The London newcomer works in a lineage that owes an obvious debt to The Weeknd's nocturnal, reverb-soaked confessionals, but the borrowing is more like an inheritance than a photocopy. Where Abel Tesfaye tends to drape his despair in silk, ANTXNXO leaves the wound a little more exposed, the production a little more raw at the edges — as though the varnish hasn't quite dried. The stacked harmonies, built over nine painstaking months alongside co-producer Erim Ahmet, don't sit politely in the mix; they pile on top of one another like voices arguing inside a single skull, each one insisting it's the true self.

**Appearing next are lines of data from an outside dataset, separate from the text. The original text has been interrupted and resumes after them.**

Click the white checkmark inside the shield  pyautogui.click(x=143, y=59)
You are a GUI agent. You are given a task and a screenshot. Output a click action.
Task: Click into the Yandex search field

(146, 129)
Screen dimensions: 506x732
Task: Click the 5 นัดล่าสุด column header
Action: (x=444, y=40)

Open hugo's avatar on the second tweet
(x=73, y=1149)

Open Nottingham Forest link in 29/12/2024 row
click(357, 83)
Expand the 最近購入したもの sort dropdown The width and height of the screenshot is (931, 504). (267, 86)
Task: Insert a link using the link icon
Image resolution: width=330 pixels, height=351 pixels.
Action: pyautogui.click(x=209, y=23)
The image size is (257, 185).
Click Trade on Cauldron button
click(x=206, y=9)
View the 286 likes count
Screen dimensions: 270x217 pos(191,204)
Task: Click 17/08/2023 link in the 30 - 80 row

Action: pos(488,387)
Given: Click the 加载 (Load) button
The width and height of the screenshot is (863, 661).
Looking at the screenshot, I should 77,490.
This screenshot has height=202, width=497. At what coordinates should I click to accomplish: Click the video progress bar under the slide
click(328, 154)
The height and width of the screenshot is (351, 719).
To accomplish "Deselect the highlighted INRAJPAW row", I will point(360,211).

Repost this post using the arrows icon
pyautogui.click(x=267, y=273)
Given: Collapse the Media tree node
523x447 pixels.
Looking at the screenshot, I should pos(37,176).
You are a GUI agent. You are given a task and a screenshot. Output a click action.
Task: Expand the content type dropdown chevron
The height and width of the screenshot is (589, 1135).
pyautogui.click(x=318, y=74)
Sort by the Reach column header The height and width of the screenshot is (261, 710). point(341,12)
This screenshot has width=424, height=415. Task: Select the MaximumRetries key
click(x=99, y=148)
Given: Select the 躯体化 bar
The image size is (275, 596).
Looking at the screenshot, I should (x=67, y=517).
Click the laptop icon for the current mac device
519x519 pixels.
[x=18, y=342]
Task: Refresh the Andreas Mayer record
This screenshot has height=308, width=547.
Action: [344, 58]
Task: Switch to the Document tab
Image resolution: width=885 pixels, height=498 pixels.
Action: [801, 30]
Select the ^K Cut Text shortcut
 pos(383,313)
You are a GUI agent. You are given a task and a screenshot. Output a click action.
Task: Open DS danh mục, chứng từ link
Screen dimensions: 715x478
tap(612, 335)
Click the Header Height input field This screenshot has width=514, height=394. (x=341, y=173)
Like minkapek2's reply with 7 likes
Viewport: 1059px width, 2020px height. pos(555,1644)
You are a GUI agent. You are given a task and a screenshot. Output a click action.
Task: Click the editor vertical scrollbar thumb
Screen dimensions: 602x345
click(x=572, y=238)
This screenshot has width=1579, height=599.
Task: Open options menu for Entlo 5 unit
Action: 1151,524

That's the trick of the record, really: identity as combustion. ANTXNXO has described the concept plainly enough — shedding old skin, watching it burn, emerging as somebody new — and to the artist's credit, the song never once undersells that idea with a lyric that feels borrowed from a self-help pamphlet. Instead the writing stays hot and specific, circling round the central refrain — "I feel him burning, like I'm a different person" — until it becomes less a hook than an incantation. Repeat a phrase enough times over a bed of these murky, incense-thick synths and it stops sounding like a boast about personal growth and starts sounding like an exorcism caught on tape.
Vocally, the performance earns its drama without tipping into melodrama, which is a harder trick than it looks. The falsetto cracks in the right places, pulls back when it should, and never once reaches for the easy climax that lesser songwriters mistake for catharsis. This is patience dressed as fire — a slow bleed of tension that never fully resolves, because resolution isn't the point. Transformation, after all, rarely announces its own ending.
As a statement of intent for a debut album, "Burning" does the job any good opening single should: it tells you the record's temperature before you've even pressed play on the rest of it. If *Only the Darkness Can Save Me Now* delivers on the promise of this first offering — and three companion videos already suggest a genuinely cohesive visual world rather than a scattergun release strategy — ANTXNXO could well be one of the more interesting names to emerge from London's current crop of atmospheric alt-pop confessionalists. The Weeknd comparisons will follow this artist for a while yet, as they do anyone working this particular shade of dark, but "Burning" carries enough of its own scorch marks to suggest a sound that won't stay in anyone's shadow for long.
It's a single that trusts its own slow-burning instincts, and trusts its audience to sit with the discomfort of watching someone dismantle themselves in real time. Few debut statements manage that kind of nerve. This one does, and does it with real heat.